## [Exercise description]
Copy exactly the lines of the records below, and only those lines, beginning with the line that contains "Where should I click to: Favorite" and ending with the line that contains "1120x500 pixels.".

-- -- --

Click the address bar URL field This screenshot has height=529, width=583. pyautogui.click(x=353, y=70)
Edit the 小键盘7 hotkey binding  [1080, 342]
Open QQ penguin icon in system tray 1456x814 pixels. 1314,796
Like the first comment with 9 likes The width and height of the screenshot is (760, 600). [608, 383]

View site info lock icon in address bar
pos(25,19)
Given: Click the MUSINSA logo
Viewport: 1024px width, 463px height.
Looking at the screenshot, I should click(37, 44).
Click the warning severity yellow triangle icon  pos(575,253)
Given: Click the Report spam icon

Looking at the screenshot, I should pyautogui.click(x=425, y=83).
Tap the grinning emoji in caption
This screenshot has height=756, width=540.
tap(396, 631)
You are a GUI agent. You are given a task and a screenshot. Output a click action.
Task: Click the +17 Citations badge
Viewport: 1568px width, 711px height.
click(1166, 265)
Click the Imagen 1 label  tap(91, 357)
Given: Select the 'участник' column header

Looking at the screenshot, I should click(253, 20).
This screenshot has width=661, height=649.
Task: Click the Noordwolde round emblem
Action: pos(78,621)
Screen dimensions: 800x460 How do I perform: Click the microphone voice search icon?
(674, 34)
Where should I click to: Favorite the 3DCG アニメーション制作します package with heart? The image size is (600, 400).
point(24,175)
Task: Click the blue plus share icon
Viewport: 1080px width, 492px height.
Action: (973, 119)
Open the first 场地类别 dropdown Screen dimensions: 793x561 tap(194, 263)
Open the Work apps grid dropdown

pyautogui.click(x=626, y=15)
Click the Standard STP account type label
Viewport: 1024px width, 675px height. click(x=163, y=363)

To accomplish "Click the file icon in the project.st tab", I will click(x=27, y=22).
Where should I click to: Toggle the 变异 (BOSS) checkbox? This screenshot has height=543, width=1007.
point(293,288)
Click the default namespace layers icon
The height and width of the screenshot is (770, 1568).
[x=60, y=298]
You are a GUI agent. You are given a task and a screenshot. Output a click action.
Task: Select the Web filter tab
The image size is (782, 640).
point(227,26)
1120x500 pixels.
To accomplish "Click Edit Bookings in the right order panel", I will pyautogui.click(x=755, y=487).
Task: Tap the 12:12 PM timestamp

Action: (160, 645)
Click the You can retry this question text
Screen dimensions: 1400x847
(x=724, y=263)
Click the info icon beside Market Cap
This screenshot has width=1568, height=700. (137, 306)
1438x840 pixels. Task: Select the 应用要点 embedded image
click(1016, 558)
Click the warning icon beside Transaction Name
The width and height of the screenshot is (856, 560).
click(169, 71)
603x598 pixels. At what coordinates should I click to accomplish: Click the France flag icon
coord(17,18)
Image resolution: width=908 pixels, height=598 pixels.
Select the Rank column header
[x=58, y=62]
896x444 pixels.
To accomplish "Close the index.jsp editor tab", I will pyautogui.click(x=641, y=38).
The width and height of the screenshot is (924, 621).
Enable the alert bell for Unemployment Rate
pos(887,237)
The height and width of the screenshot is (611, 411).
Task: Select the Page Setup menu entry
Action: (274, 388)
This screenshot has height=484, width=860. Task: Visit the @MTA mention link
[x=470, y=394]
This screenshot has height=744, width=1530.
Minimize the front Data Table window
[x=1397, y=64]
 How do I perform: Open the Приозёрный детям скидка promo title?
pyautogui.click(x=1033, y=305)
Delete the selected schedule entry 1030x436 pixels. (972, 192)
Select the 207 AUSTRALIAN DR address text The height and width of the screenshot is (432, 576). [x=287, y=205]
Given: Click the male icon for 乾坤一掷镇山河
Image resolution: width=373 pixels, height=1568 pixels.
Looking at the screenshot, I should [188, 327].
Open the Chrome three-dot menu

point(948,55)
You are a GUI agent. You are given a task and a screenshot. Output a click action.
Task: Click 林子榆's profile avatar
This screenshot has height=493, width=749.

-- -- --

## [Answer space]
Where should I click to: Favorite the 3DCG アニメーション制作します package with heart? The image size is (600, 400).
point(24,175)
Task: Click the blue plus share icon
Viewport: 1080px width, 492px height.
Action: (973, 119)
Open the first 场地类别 dropdown Screen dimensions: 793x561 tap(194, 263)
Open the Work apps grid dropdown

pyautogui.click(x=626, y=15)
Click the Standard STP account type label
Viewport: 1024px width, 675px height. click(x=163, y=363)

To accomplish "Click the file icon in the project.st tab", I will click(x=27, y=22).
Where should I click to: Toggle the 变异 (BOSS) checkbox? This screenshot has height=543, width=1007.
point(293,288)
Click the default namespace layers icon
The height and width of the screenshot is (770, 1568).
[x=60, y=298]
You are a GUI agent. You are given a task and a screenshot. Output a click action.
Task: Select the Web filter tab
The image size is (782, 640).
point(227,26)
1120x500 pixels.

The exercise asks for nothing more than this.